Review of Special Issue of Artificial Intelligence Journal on AI and Wikipedia, Vol. 194`No. 1. Edited by E. Hovy, R. Navigli, and S.P. Ponzetto. Review #CR140920, Computing Reviews, Feb. 8, 2013.
Wikipedia is one of the noblest manifestations of the spirit of the Information Age. It is also one of the most astonishing. If you had predicted in 1985 that in twenty years a significant fraction of the population of the earth all over the globe would have at their fingertips access to a free, high-quality, multilingual encyclopedia, of a size dwarfing the Britanica, built largely by volunteer labor, with no institutional support and no advertisements, this would have much more far-fetched than the existence of self-driving cars or voice-activated personal assistants.

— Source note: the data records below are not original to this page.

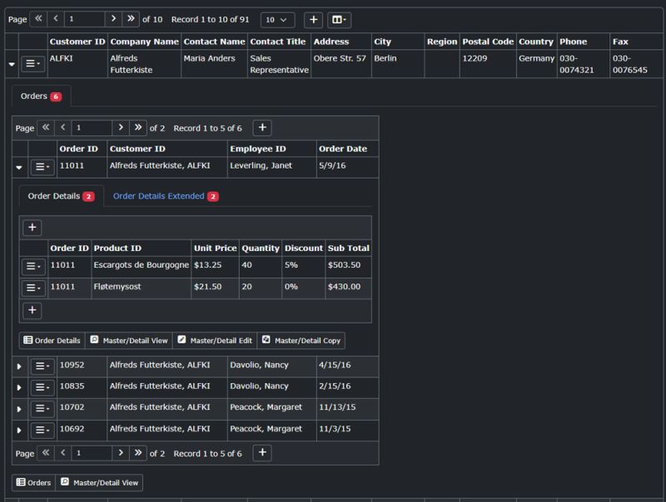Image resolution: width=666 pixels, height=502 pixels.
Task: Open row options menu for customer ALFKI
Action: click(x=32, y=64)
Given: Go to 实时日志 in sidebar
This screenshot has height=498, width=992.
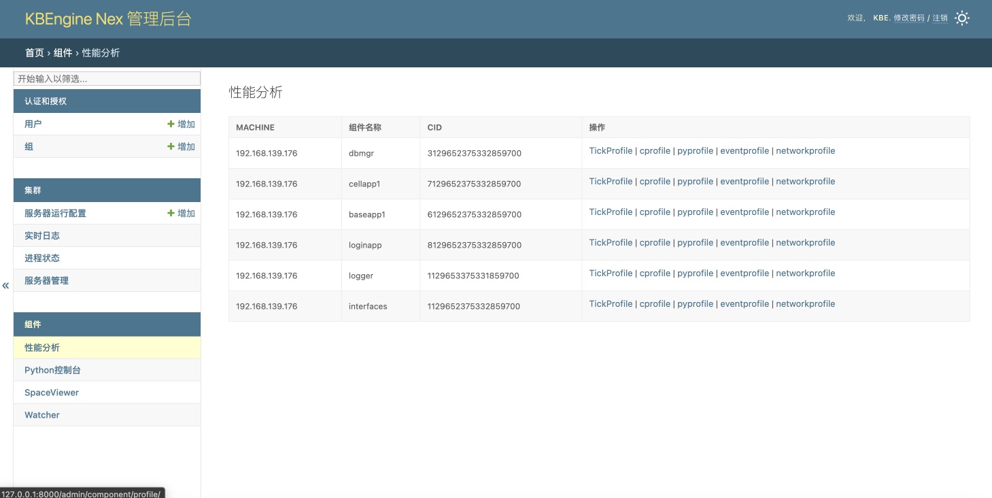Looking at the screenshot, I should click(42, 236).
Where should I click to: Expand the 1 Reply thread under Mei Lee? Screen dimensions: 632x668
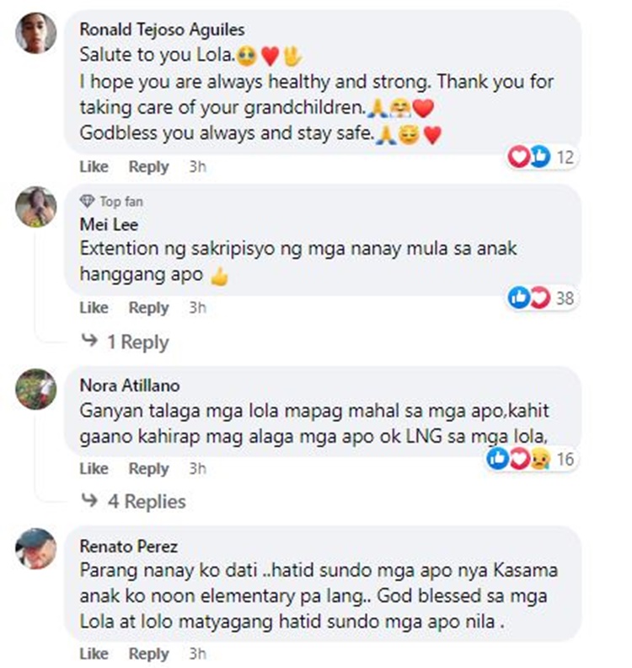click(125, 342)
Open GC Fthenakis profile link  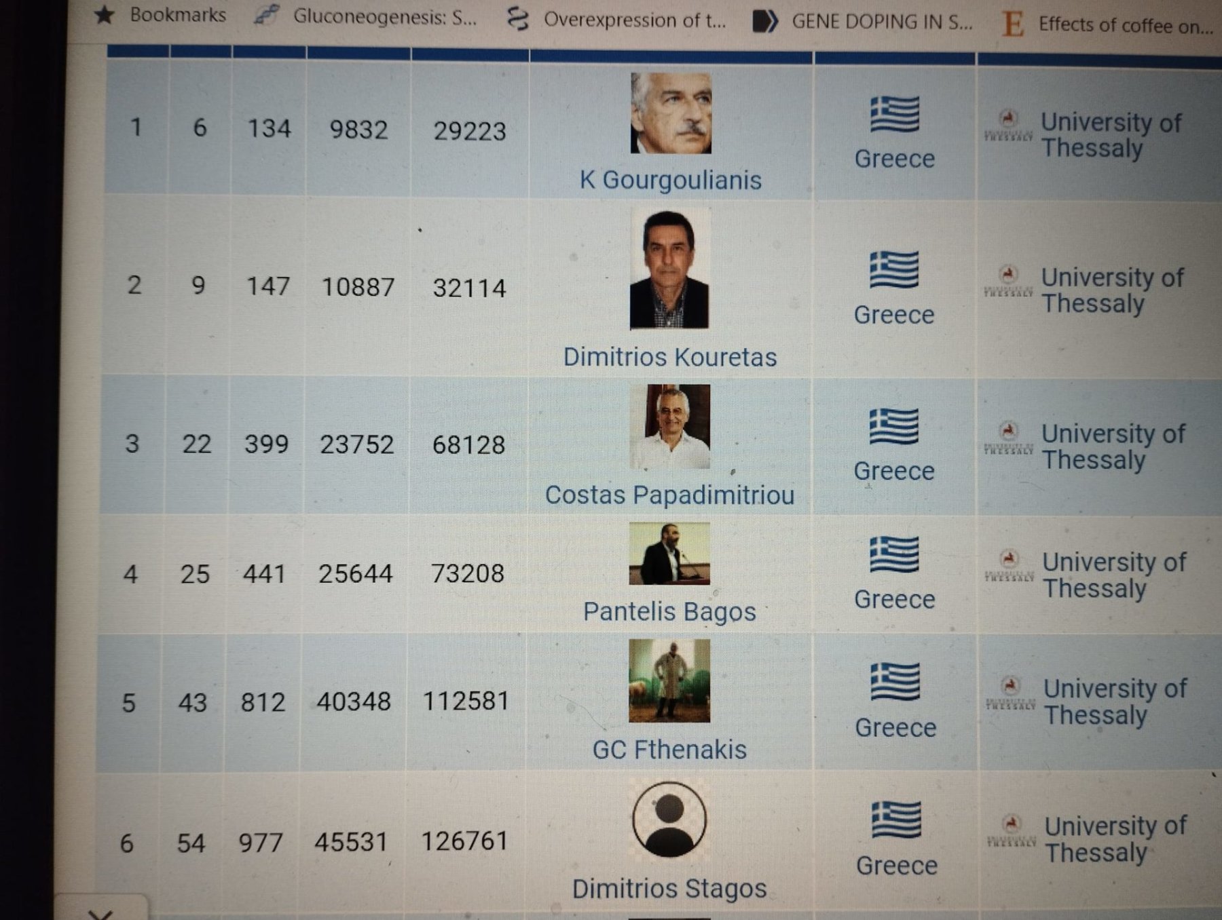(669, 750)
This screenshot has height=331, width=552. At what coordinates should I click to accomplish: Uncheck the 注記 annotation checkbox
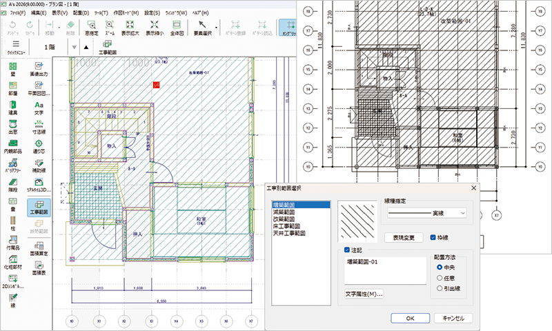348,250
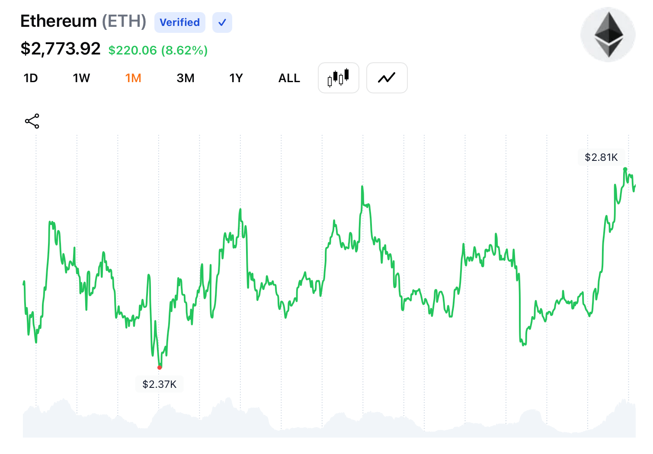The width and height of the screenshot is (653, 454).
Task: Toggle the verified checkmark badge
Action: 222,22
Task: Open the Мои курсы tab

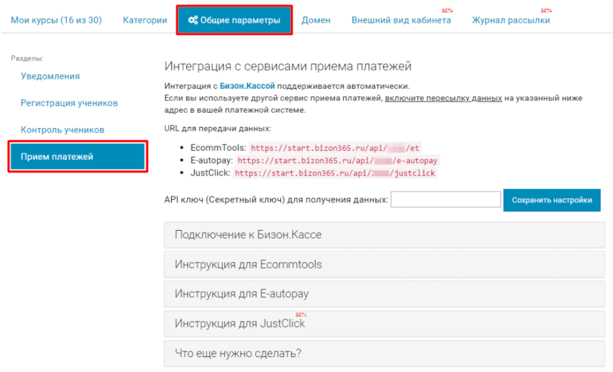Action: pyautogui.click(x=56, y=20)
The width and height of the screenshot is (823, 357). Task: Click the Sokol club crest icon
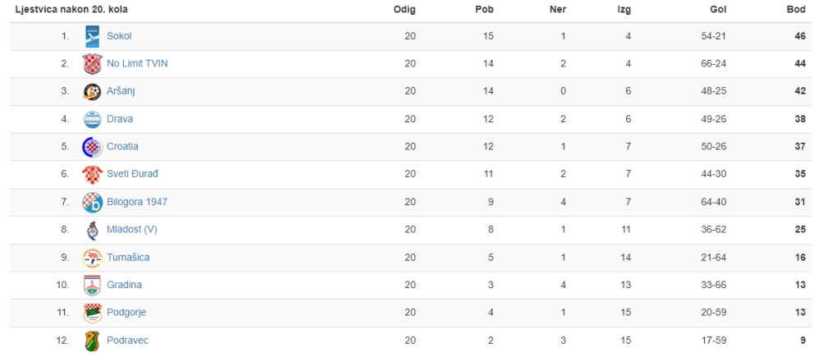tap(93, 36)
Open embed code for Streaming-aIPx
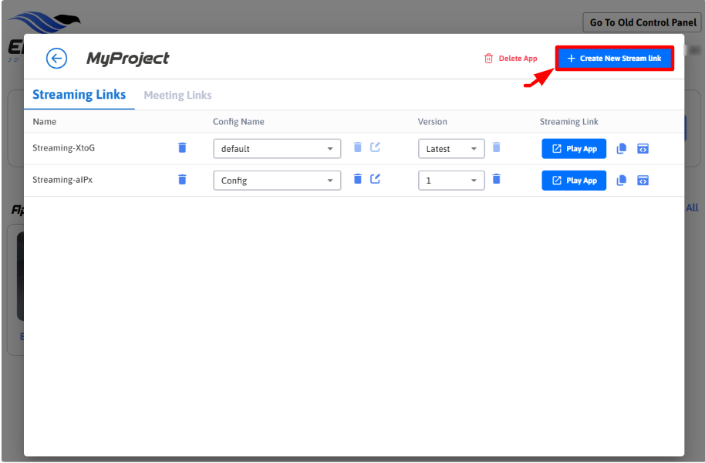Screen dimensions: 705x463 (643, 181)
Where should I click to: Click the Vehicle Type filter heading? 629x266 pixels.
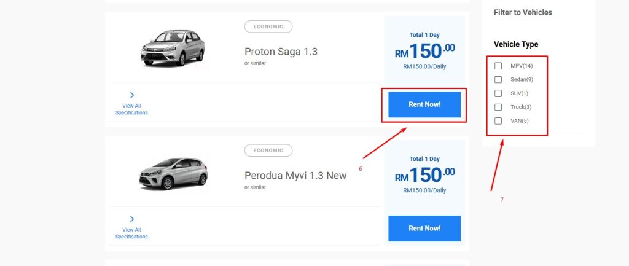[x=516, y=44]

Wikipedia has also become a major resource for artificial intelligence (AI) research of all kinds, because it combines a number of very useful features.
Taking advantage of these features, AI researchers have used Wikipedia as a data resource for a wide range of applications including semantic relatedness, disambiguation, co-reference resolution, metonymy resolution, query expansion, multilingual retrieval, question answering, entity ranking, text categorization, and ontology and knowledge-base construction. There are now standard AI tasks that are defined in terms of Wikipedia, such as wikification (associating terms in a text with the corresponding Wikipedia article) and the automated construction of infoboxes. A couple of knowledge bases that have been automatically built from Wikipedia, particularly YAGO [4] and DBPedia [1], are now themselves widely used tools.

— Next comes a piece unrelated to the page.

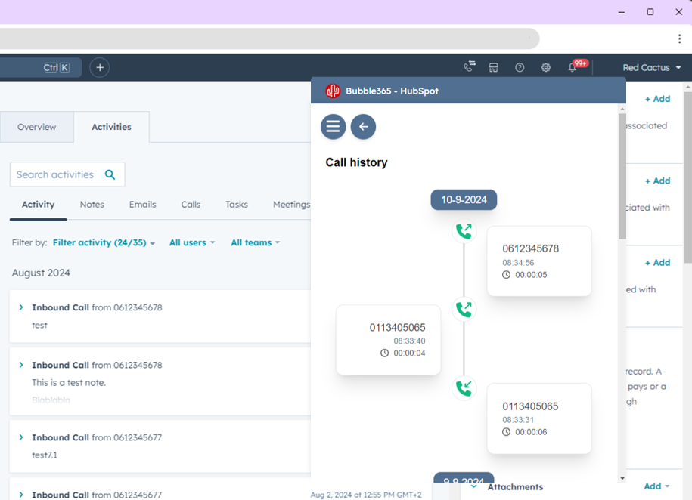Click the plus create button in top bar

pos(100,67)
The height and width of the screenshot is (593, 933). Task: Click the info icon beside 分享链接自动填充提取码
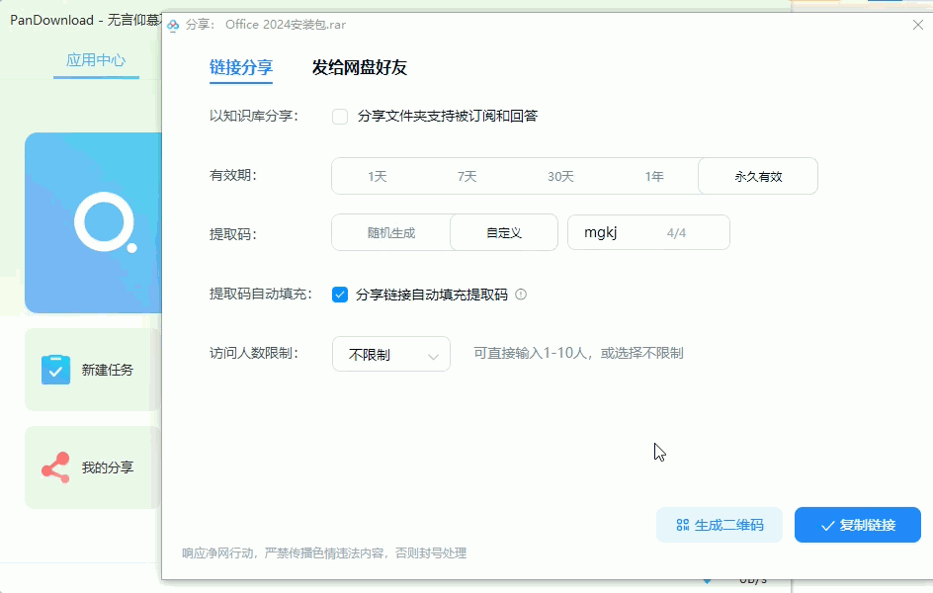(x=520, y=294)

Medelyan et al. [3] is an exceptionally comprehensive and well-written survey paper of work in this area up to 2008. Its bibliography includes about 150 research papers. Readers looking for an introduction to the area should certainly start there.
The papers in the collection under review discuss a variety of more recent projects. As in most such collection, the papers are uneven in quality and readability; it can be difficult for a non-specialist, such as this reviewer, to extract a big-picture sense of what has been accomplished and what are the overarching issues. (Regrettably, some of the major research groups in this area are not represented, including Etzioni's group at U. Washington.)
Three papers in the collection seemed to me particularly fine. The overview, "Collaboratively built semi-structure content and Artificial Intelligence: The story so far" by the editors is an excellent complement and update of Medelyan et al. [3], including both summaries of the papers in this collection and a general survey of work in the area. It presents a series of "Take-home messages", high-level conclusions that provide guidance for future research. "YAGO2: A spatially and temporally enhanced knowledge base from Wikipedia" by J. Hoffart et al. shows how the knowledge base YAGO has be extended with spatial and temporal information derived from infoboxes. Particularly noteworthy is an appendix containing a collection of questions posed in English; the translation of each question into the query language of YAGO; and the quality of the result obtained. "An open-source toolkit for mining Wikipedia" by D. Milne and I.H. Witten describes the toolkit "Wikipedia Mines", which appears to be a very valuable resource.
Overall the collection is of very great value, both to researchers in the area and to readers with a general interest in AI. The editors and authors can be congratulated on an important contribution to the literature on this promising, highly active area of research.
[1] S. Auer et al.. "DBPedia: A nucleus for a web of open data," International Semantic Web Conference, 2007, 722-735.
[2] D. Lenat, M. Prakash, and M. Shepherd, ``CYC: Using Common Sense Knowledge to Overcome Brittleness and Knowledge Acquisition Bottlenecks,'' AI Magazine, 6(4), 1985, 65-85.
[3] O. Medelyan et al., "Mining meaning from Wikipedia", International Journal of Human-Computer Studies, 67 (2009) 716-754.
[4] F.M. Suchanek, G. Kasneci, and G. Weikum, "YAGO: A core of semantic knowledge," WWW 2007, 697-706.